- [Work to be completed]
Only lines that contain the word "will" belong in the answer; copy them from the records below.

- [Material for this exercise]
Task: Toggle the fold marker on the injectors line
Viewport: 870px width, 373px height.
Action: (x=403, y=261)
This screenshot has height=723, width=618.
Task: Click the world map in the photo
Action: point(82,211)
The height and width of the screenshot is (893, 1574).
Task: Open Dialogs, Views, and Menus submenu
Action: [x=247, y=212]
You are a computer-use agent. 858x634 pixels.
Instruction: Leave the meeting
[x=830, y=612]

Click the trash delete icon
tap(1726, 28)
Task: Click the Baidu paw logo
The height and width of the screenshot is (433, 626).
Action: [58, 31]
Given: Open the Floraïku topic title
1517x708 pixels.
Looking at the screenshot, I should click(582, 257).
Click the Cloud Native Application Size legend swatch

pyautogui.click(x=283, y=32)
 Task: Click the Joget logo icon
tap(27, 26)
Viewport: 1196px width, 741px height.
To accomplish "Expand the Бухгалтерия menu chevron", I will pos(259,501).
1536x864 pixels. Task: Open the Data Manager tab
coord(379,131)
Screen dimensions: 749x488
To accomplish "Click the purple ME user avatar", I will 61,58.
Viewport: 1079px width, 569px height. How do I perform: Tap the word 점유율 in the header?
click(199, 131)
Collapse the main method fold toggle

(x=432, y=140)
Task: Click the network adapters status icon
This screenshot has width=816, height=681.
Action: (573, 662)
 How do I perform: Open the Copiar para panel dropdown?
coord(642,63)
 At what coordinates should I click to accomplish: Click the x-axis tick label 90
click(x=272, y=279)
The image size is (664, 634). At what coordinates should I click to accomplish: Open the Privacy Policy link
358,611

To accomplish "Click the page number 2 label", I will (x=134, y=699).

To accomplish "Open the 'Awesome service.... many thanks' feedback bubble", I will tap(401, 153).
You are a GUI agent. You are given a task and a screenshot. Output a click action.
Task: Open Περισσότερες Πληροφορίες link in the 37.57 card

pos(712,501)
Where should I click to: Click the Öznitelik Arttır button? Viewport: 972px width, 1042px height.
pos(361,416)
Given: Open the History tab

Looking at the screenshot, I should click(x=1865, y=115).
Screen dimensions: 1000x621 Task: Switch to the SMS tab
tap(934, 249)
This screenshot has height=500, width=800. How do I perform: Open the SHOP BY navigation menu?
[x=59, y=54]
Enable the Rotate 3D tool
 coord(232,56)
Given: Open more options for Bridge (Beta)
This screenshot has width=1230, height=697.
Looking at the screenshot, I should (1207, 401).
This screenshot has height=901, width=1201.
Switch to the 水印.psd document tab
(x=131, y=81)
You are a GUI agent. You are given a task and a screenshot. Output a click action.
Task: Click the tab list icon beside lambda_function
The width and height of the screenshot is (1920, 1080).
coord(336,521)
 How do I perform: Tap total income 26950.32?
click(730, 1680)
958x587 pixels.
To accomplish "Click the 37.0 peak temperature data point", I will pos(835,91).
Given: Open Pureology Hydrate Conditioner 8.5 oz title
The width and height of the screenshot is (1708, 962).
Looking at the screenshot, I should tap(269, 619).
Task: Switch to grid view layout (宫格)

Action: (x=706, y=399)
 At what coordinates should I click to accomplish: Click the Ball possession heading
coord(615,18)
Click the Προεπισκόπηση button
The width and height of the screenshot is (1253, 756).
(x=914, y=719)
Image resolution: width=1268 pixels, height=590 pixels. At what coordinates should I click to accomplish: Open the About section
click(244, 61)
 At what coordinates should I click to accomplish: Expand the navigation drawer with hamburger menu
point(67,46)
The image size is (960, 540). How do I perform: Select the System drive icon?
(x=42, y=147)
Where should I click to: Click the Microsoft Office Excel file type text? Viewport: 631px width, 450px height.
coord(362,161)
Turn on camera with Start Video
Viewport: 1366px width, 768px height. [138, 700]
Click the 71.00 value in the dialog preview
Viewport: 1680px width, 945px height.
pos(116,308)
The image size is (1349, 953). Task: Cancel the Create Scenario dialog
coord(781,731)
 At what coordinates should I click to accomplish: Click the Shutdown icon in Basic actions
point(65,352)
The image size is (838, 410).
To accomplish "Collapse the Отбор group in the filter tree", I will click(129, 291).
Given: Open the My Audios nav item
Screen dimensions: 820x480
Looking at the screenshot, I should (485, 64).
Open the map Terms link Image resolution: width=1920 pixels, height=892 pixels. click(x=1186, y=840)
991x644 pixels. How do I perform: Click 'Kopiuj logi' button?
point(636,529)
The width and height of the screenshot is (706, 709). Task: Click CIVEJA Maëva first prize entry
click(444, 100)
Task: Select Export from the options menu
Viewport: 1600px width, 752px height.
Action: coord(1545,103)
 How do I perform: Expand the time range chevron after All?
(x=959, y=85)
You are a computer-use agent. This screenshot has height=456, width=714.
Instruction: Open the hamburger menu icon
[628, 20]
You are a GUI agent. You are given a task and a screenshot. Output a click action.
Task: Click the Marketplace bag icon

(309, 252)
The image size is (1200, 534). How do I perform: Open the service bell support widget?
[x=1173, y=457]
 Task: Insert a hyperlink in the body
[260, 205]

- [Solution for this exercise]
To accomplish "Expand the Бухгалтерия menu chevron", I will pos(259,501).
To accomplish "Click the purple ME user avatar", I will 61,58.
To accomplish "Click the page number 2 label", I will (x=134, y=699).
To accomplish "Open the 'Awesome service.... many thanks' feedback bubble", I will tap(401, 153).
To accomplish "Click the 37.0 peak temperature data point", I will pos(835,91).
To accomplish "Collapse the Отбор group in the filter tree", I will click(129, 291).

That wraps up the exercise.